=== GOAL OF THE EXERCISE ===
Please format the data below as a JSON list of strings, one string per line, leaving out blank lines and the pictures.

=== TASK INPUTS ===
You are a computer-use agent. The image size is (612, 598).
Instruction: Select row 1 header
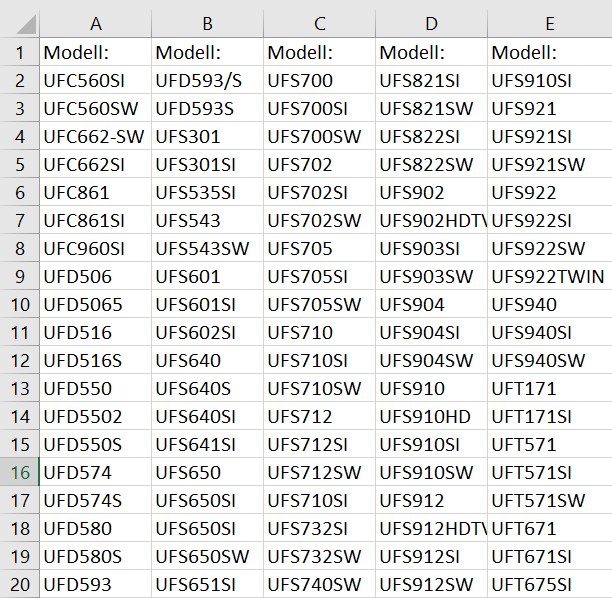[19, 53]
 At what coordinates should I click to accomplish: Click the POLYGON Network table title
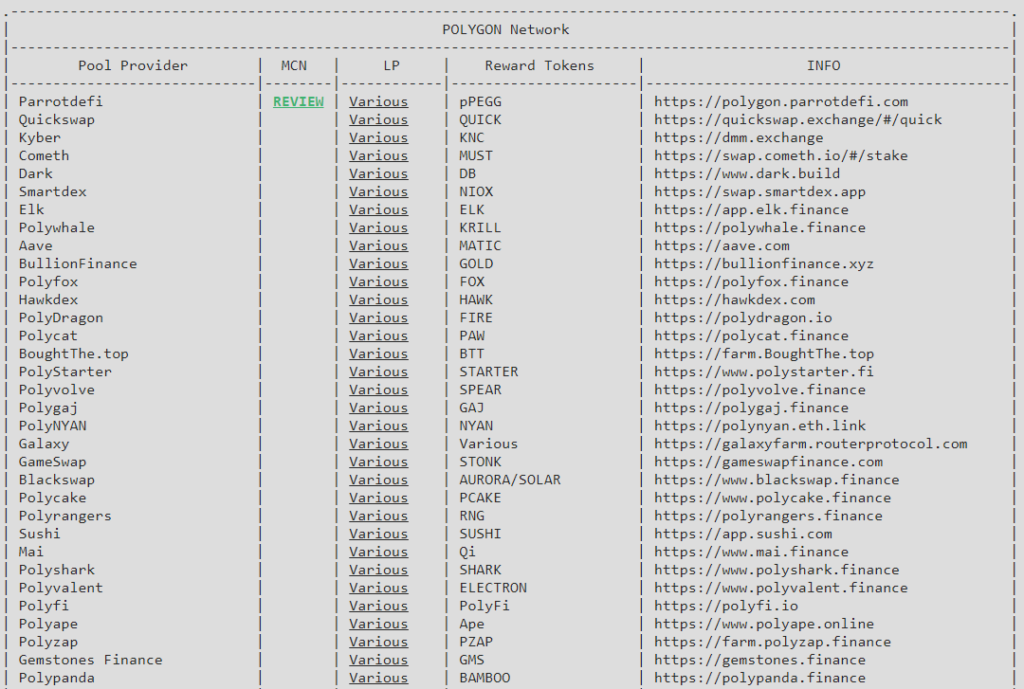tap(506, 30)
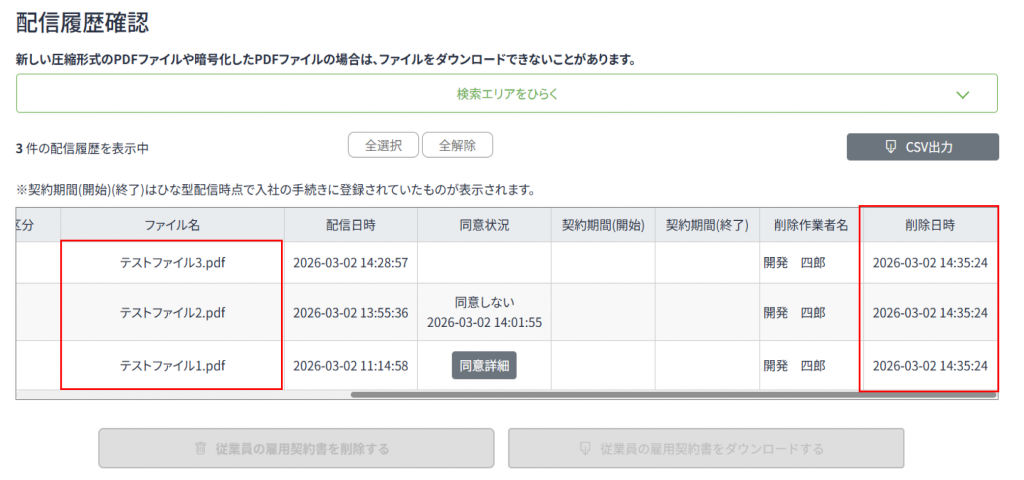Select the テストファイル2.pdf file name
Image resolution: width=1024 pixels, height=480 pixels.
click(x=172, y=313)
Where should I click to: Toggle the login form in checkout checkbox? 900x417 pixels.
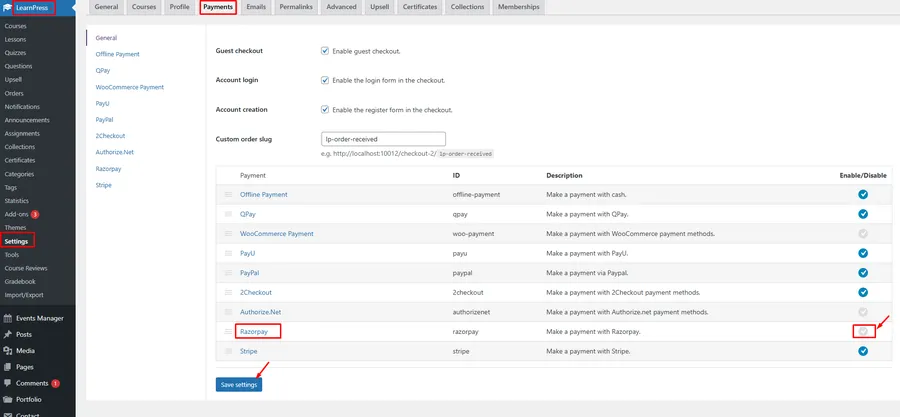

=== COMPLETE RESPONSE ===
[
  "You are a computer-use agent. The image size is (612, 598).",
  "Instruction: Select row 1 header",
  "[19, 53]",
  " At what coordinates should I click to accomplish: Click the POLYGON Network table title",
  "tap(506, 30)",
  "Select the テストファイル2.pdf file name",
  "Image resolution: width=1024 pixels, height=480 pixels.",
  "click(x=172, y=313)",
  "Where should I click to: Toggle the login form in checkout checkbox? 900x417 pixels."
]